▸ **REQUIRED WORK**
Report every line in the records below that contains the word "This", copying each such line in full.

'''

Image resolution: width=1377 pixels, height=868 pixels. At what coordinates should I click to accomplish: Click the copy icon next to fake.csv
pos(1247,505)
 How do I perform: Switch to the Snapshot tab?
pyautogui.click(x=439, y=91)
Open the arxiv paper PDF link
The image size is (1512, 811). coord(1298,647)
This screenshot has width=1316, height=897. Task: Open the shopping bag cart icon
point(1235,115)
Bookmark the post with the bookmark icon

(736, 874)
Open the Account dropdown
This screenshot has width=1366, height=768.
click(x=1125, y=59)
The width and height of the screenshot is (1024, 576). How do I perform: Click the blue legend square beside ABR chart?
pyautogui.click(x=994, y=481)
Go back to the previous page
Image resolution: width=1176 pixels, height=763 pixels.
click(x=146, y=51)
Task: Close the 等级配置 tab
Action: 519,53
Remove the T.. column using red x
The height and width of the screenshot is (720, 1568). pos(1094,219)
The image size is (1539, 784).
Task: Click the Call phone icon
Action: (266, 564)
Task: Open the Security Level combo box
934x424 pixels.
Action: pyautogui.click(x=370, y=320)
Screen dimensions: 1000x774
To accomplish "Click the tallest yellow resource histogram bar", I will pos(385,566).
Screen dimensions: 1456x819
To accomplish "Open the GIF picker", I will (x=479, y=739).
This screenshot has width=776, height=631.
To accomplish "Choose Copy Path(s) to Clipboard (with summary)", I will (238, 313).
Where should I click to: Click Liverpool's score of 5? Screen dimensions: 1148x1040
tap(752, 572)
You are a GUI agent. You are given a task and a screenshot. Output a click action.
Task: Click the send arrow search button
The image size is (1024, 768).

'''

▸ **EXPECTED ANSWER**
This screenshot has width=1316, height=897. Task: Open the shopping bag cart icon
This screenshot has width=1366, height=768.
This screenshot has width=776, height=631.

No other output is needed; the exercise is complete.